Objective: To characterize the mechanism of in vitro antigen-induced apoptotic T-cell death in the peripheral blood mononuclear cells (PBMC) of HIV-1-infected individuals. Design and methods: PBMC from HIV-1-infected and uninfected individuals were unstimulated or stimulated with HIV-1 envelope synthetic peptides (Env) or influenza A virus to determine the extent of antigen-stimulated apoptotic T-cell death, whether this death was limited to the CD4+ subset, and the effects of cytokines on T-cell death. Death was assessed by apoptotic: nuclear morphology after 7 days of culture by fluorescence microscopy using a DNA-specific dye. Transwell cultures and supernatant transfers were utilized to test whether a soluble factor produced by HIV-positive PBMC induced death of HIV-negative T cells. Exogenous cytokines [interleukin (IL)12, interferon (IFN)-gamma, IL-4 and IL-10], as well as antibodies against endogenously produced cytokines (IL-4, IL-10, IL-12, and lymphotoxin) were tested for their ability to modulate death.
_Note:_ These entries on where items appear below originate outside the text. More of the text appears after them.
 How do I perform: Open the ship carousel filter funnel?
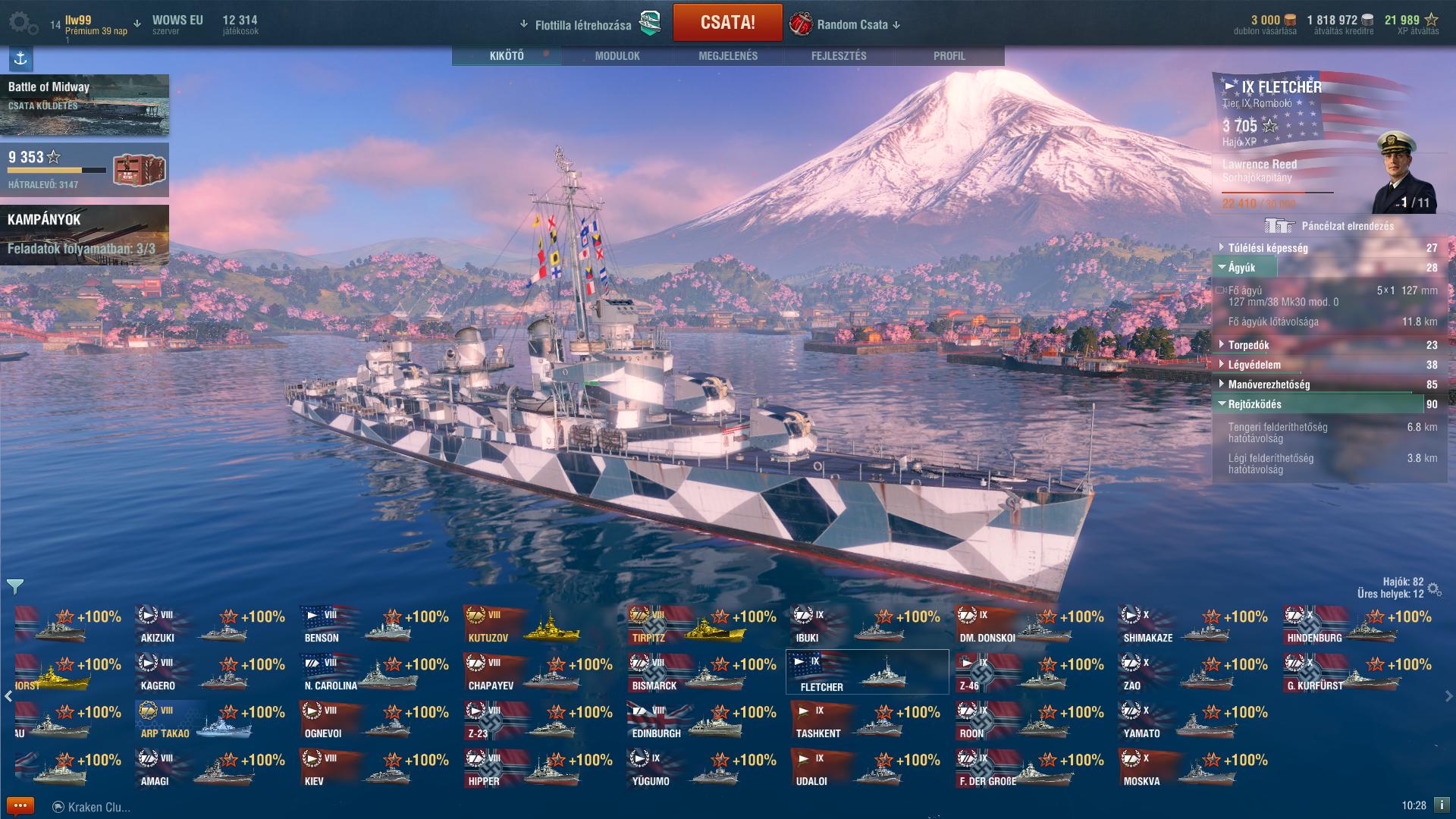(15, 586)
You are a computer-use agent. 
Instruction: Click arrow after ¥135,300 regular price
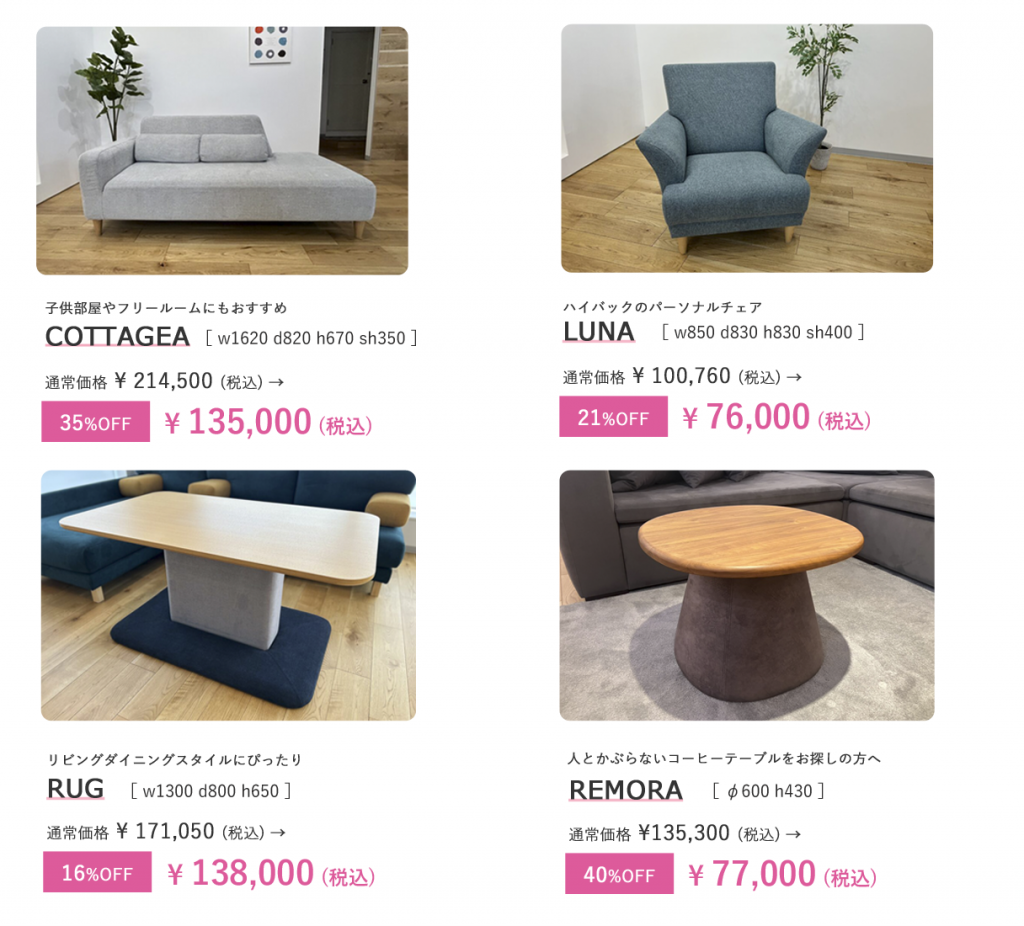[793, 835]
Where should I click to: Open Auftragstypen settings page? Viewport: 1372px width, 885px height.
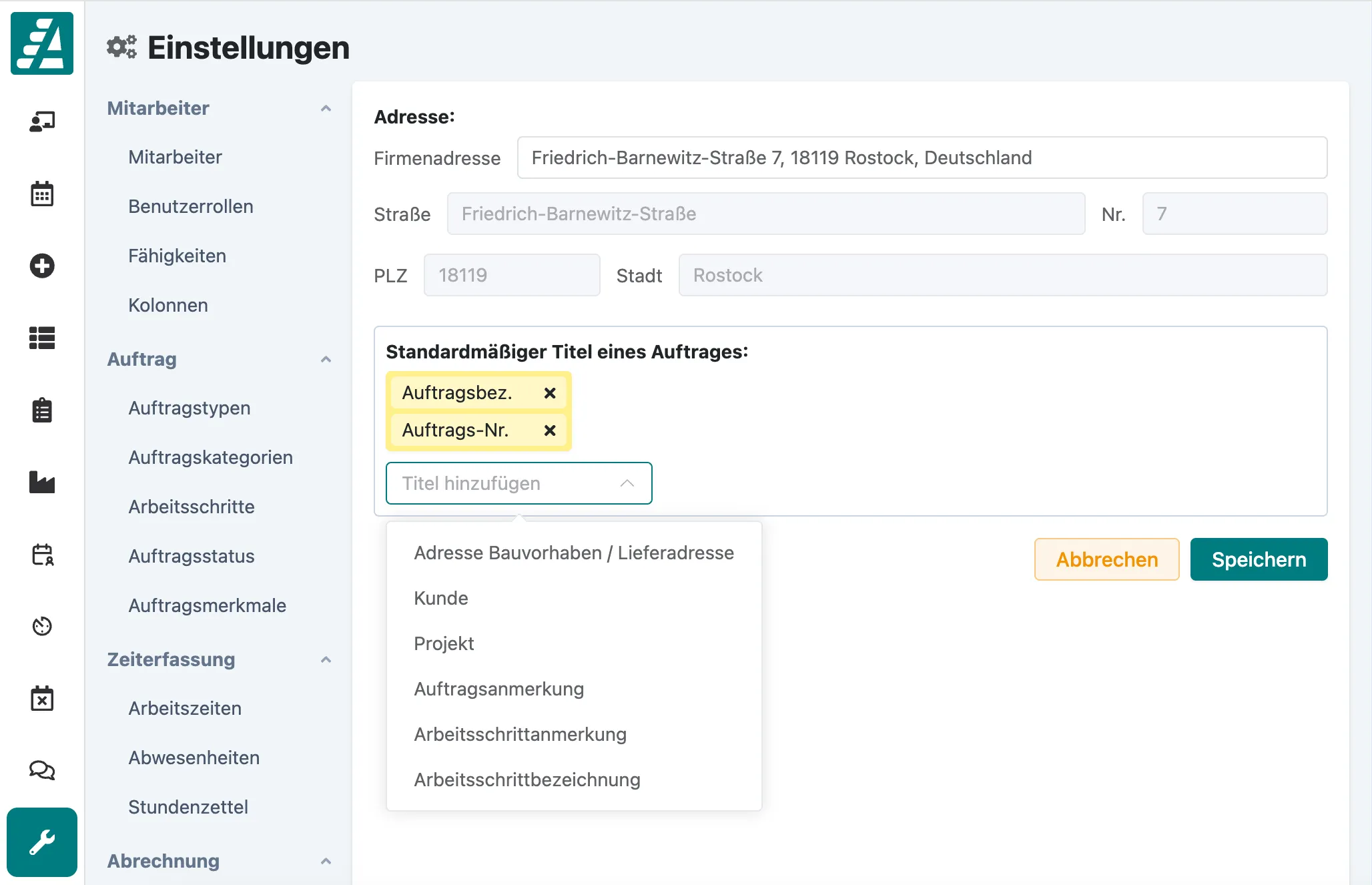[190, 408]
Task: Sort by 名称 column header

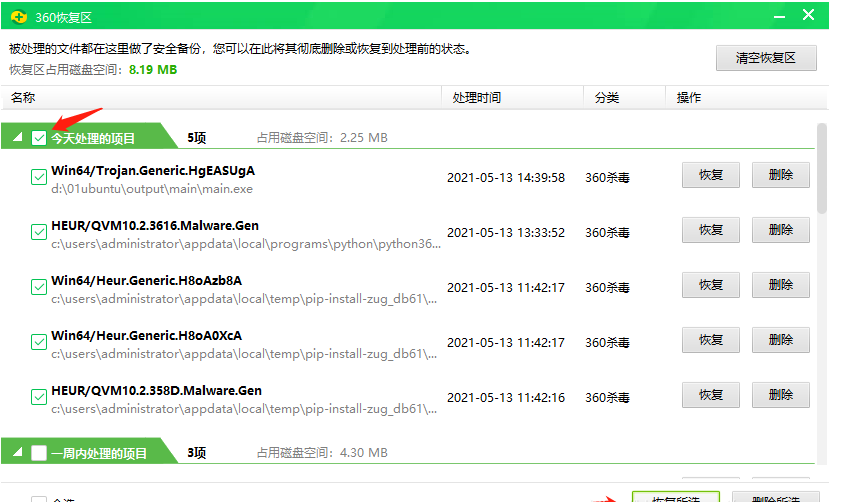Action: (x=23, y=98)
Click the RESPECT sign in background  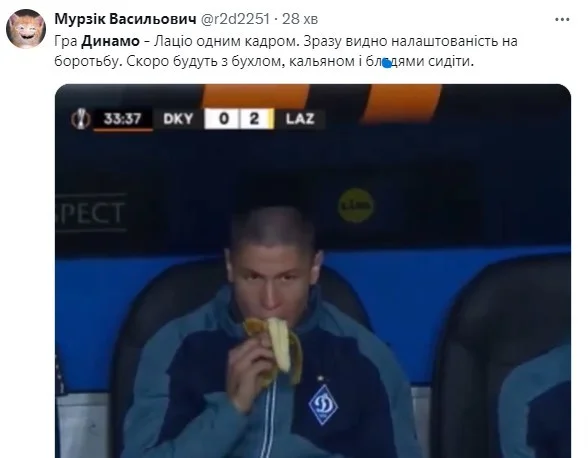click(90, 213)
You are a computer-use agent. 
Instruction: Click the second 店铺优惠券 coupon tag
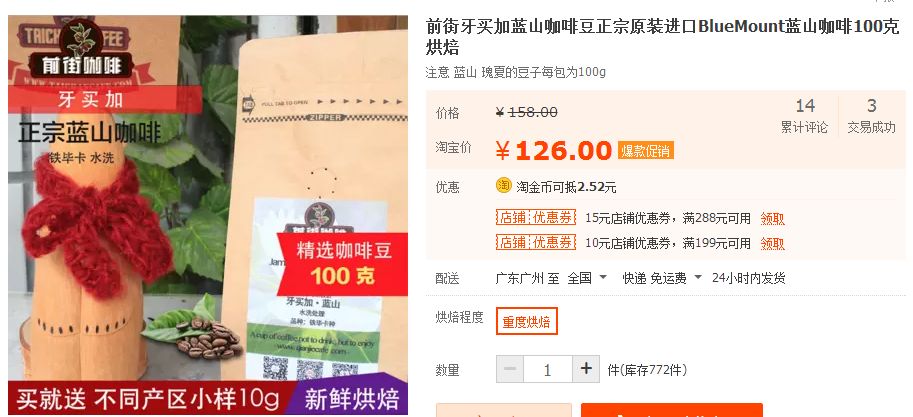click(x=536, y=242)
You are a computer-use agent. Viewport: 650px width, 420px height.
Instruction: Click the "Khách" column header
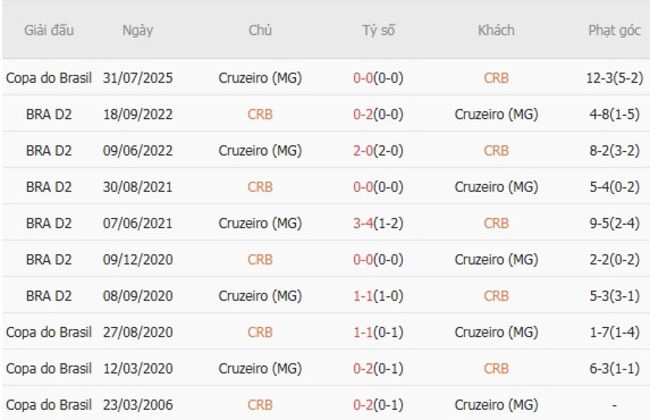coord(496,30)
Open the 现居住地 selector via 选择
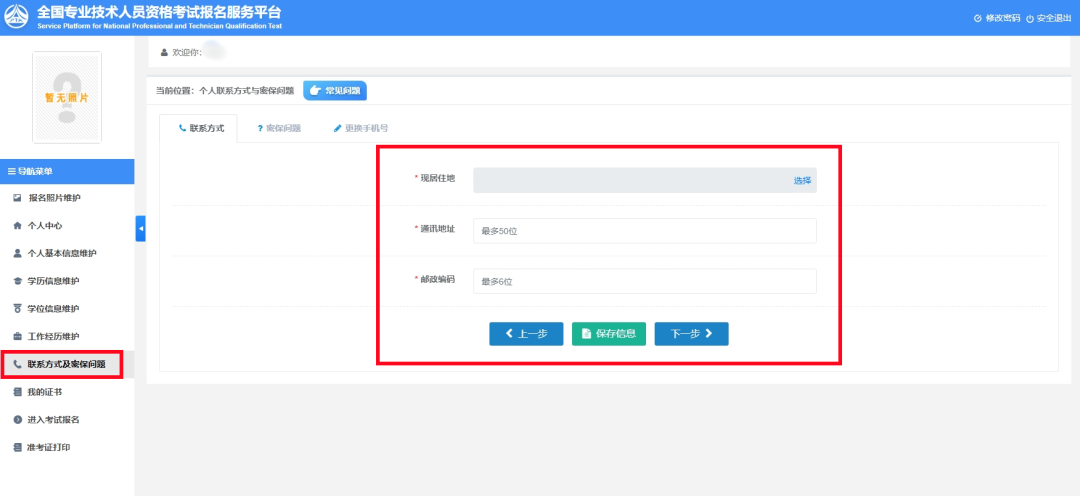 click(x=802, y=181)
Results: Antigenic stimulation induced death in PBMC from HIV-positive donors, but not in PBMC from HIV-negative donors. Antigen-stimulated death was seen in CD4+ but not CD8+ T-cell subset from the HIV-positive patients. Apoptotic death was blocked by IL-12, IFN-gamma, anti-IL-4, anti-IL-10, and anti-lymphotoxin, but not by anti-IL-12. Transwell and supernatant transfer experiments indicated that antigen-stimulated HIV-positive PBMC produced a factor that killed T-cell blasts. The factor was inhibited by anti-lymphotoxin, but not by anti-IL-10. Conclusions: Stimulation of HIV-positive PBMC with CD4-dependent antigens results in selective death of CD4+ T cells that is modulated by cytokines. Our results suggest that apoptotic death is not limited to HIV-infected or HIV-specific T cells, but occurs in bystander cells. Lymphotoxin is a mediator of antigen-stimulated T-cell death in this in vitro model.